(Exercise material begins)
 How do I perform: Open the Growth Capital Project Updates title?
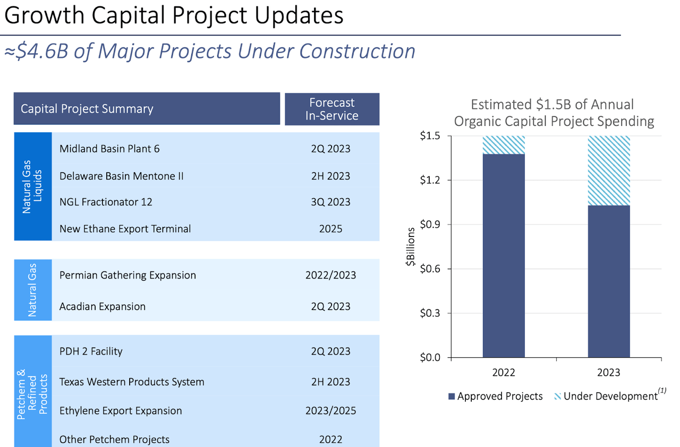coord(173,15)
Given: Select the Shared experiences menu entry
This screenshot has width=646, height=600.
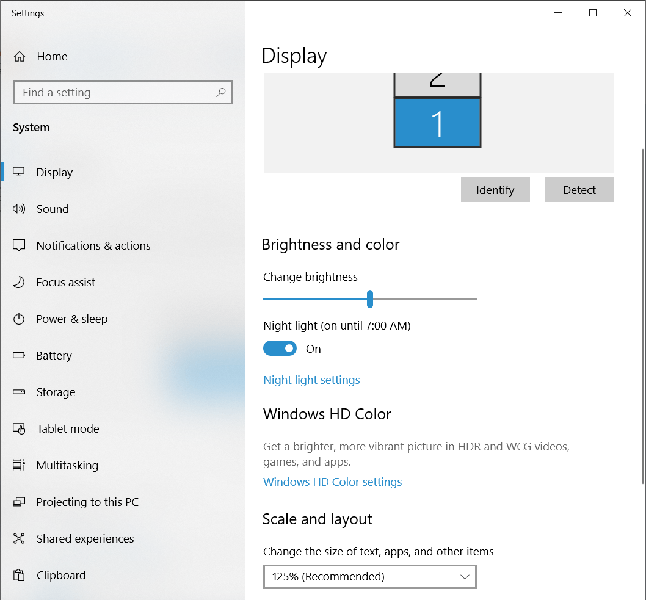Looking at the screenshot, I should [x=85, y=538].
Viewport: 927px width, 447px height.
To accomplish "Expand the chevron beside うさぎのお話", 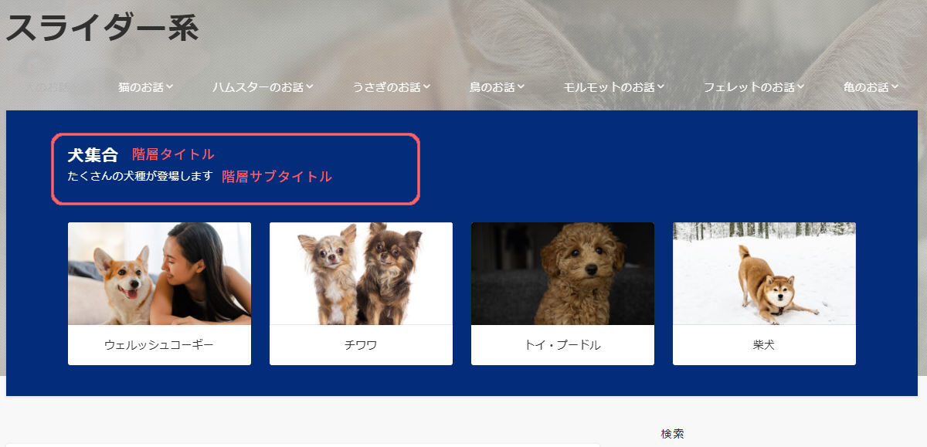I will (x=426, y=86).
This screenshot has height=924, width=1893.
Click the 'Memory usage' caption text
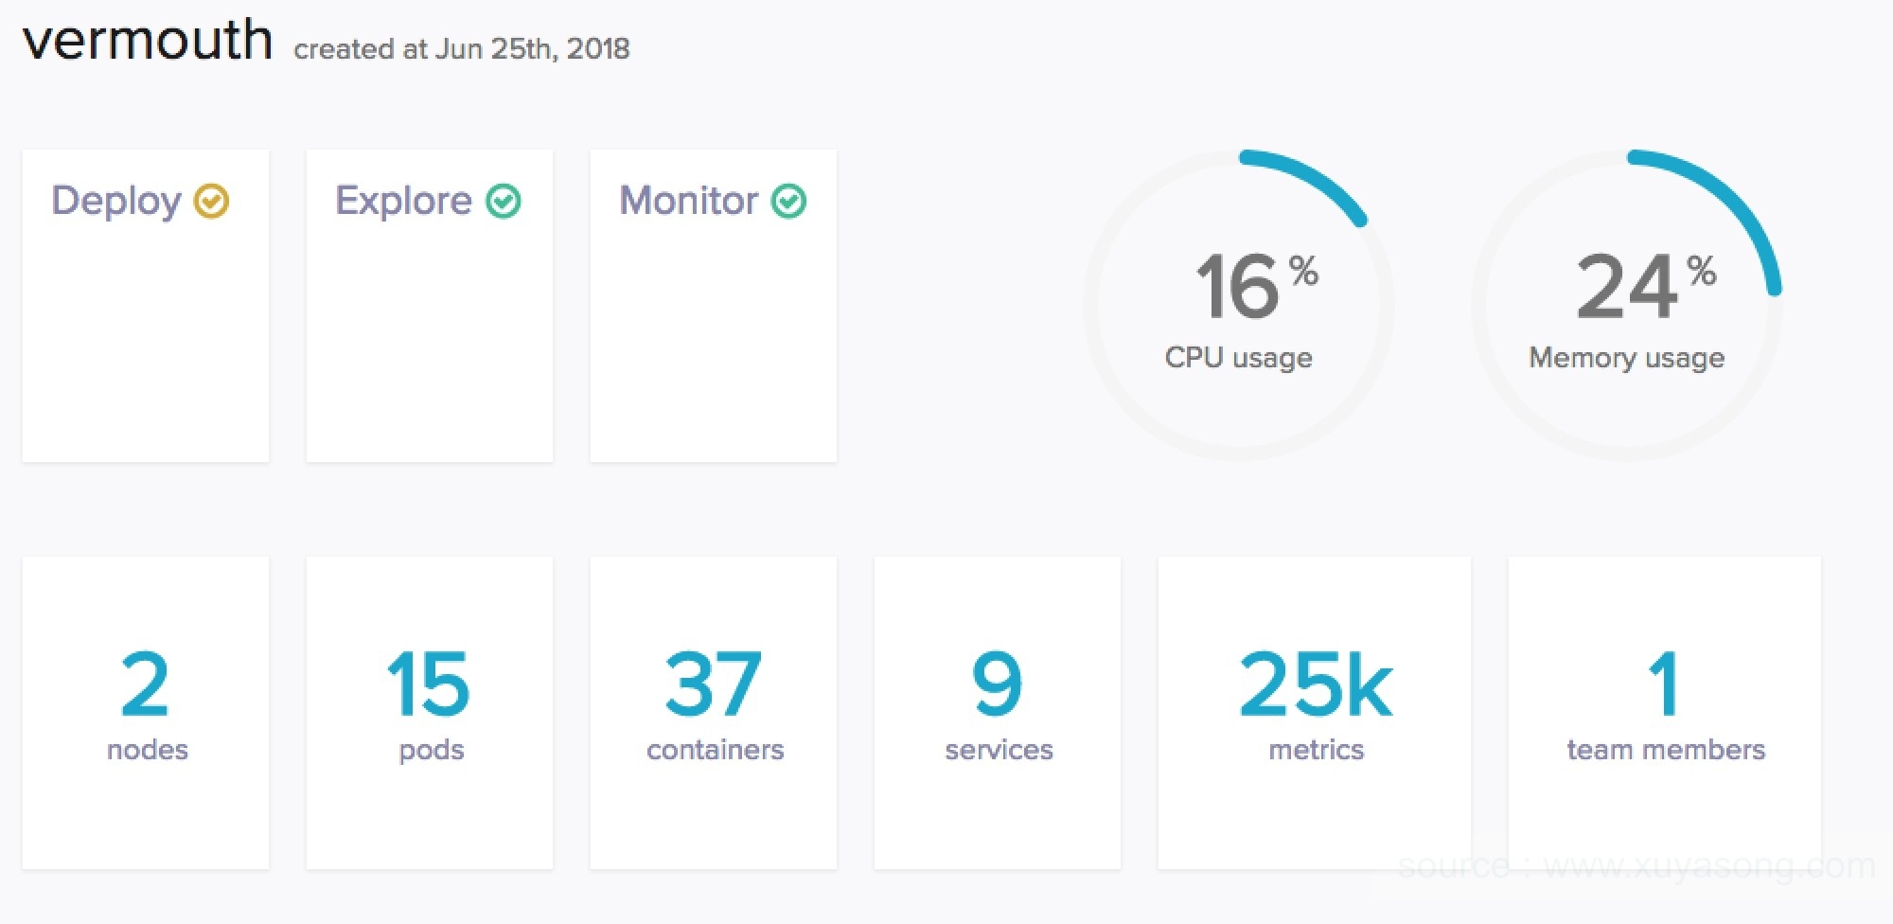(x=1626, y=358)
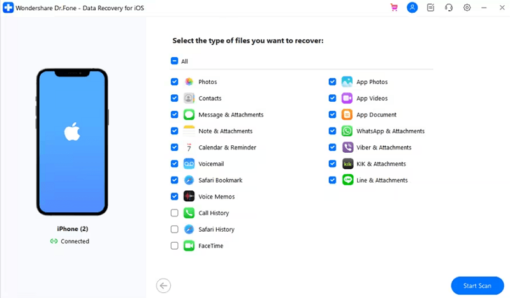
(Exercise material ends)
(Exercise material begins)
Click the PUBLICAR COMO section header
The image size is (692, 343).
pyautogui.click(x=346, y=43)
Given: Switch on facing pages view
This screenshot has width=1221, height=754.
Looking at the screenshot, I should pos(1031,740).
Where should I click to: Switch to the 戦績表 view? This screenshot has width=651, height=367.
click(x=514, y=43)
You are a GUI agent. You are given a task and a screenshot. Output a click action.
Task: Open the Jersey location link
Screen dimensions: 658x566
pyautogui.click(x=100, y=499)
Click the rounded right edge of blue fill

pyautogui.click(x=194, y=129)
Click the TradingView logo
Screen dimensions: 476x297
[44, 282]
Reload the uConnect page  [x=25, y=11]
(Exercise material ends)
- Exercise description
The required answer is the exact run of lines above starting at the line with "Click the rounded right edge of blue fill" and ending at the line with "Reload the uConnect", with both ends present.

- Exercise answer
Click the rounded right edge of blue fill

pyautogui.click(x=194, y=129)
Click the TradingView logo
Screen dimensions: 476x297
[44, 282]
Reload the uConnect page  [x=25, y=11]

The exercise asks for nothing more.